本文 -
■ ■ ■ ■ ■

こんにちは、服部(@FACTDEAL)です。
ちょっと気になった記事があったので、それについてコンサル的な視点で記事を書こうかなと。
介護事業をしている彼がシェアしていて、僕も介護分野のコンサルティングをしていたこともあったのでスルーできなかったんですよね。
ただ、刺さる内容だったんですが、完全同意というわけでもなく。
表立ってこういった内容はテレビやニュースでは流れにくい。
確かに、障害者は生産性がないと思われがちやけど結婚して子供産んでる人もいっぱいいるからね‼︎ https://t.co/IIJCLztWQI— 宮本マコト (@OTTO_LLC) 2018年7月29日
生産性の定義と三段論法
生産性って、投入した時間、労働、資金に対する成果がどうかっていう話じゃないですか。
なので、求める成果が何か、それが誰にとっての成果なのかによって、生産性の有無って決まると思うんですよね。

■ ■ ■ ■ ■

データ一覧 -
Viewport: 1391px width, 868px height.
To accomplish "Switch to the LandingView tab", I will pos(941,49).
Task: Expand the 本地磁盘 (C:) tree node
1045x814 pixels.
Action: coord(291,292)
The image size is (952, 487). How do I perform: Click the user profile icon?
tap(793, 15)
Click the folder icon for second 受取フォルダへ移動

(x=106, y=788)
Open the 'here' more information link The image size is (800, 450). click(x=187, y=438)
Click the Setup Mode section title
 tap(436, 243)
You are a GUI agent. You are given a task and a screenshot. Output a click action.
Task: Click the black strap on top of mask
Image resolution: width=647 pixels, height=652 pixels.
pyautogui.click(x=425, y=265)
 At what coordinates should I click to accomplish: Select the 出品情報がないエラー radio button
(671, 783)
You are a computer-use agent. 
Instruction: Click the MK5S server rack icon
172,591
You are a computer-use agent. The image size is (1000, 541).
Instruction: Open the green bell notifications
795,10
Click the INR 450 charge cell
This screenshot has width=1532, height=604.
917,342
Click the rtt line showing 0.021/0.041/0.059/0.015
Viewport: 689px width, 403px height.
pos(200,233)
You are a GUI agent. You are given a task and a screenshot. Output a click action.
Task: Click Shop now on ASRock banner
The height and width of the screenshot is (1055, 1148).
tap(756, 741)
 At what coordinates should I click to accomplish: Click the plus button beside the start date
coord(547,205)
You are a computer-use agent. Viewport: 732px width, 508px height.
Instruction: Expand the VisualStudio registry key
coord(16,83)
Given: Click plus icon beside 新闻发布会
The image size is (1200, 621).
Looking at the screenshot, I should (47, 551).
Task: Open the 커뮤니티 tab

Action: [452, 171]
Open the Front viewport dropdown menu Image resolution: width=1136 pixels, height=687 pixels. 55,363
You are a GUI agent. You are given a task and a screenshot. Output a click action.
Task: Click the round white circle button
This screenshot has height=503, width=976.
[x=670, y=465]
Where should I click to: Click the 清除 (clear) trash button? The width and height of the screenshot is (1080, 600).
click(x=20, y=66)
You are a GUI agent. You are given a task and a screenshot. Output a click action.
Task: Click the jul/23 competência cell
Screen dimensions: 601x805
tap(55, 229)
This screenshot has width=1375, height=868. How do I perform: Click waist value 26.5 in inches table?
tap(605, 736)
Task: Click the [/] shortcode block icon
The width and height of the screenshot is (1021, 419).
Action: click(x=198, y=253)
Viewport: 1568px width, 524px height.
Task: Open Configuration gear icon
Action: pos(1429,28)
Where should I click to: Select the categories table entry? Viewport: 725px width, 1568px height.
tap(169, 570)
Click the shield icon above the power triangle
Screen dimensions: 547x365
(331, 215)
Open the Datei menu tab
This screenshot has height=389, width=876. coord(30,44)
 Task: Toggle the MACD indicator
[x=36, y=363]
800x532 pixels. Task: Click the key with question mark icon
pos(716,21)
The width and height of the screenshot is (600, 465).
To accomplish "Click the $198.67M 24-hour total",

■ ■ ■ ■ ■

取り組む課題 -
A. 本文の「介護事業をしている彼が」で始まる段落を、主な事実を残したまま箇条書きに短くまとめてください。
B. 本文の「表立ってこういった内容はテレビやニュースでは流れにくい。」から「かっていう話じゃないですか。」までの部分をすべて書き直し、その際「テレビ」を「新聞」に差し替えてください。

解答一覧 -
A.
- 介護事業をしている彼がその記事をシェアしていた。
- 筆者も以前、介護分野のコンサルティングをしていた。
- そのため、その記事を見過ごせなかった。

B.
表立ってこういった内容は新聞やニュースでは流れにくい。
確かに、障害者は生産性がないと思われがちやけど結婚して子供産んでる人もいっぱいいるからね‼︎ https://t.co/IIJCLztWQI— 宮本マコト (@OTTO_LLC) 2018年7月29日
生産性の定義と三段論法
生産性って、投入した時間、労働、資金に対する成果がどうかっていう話じゃないですか。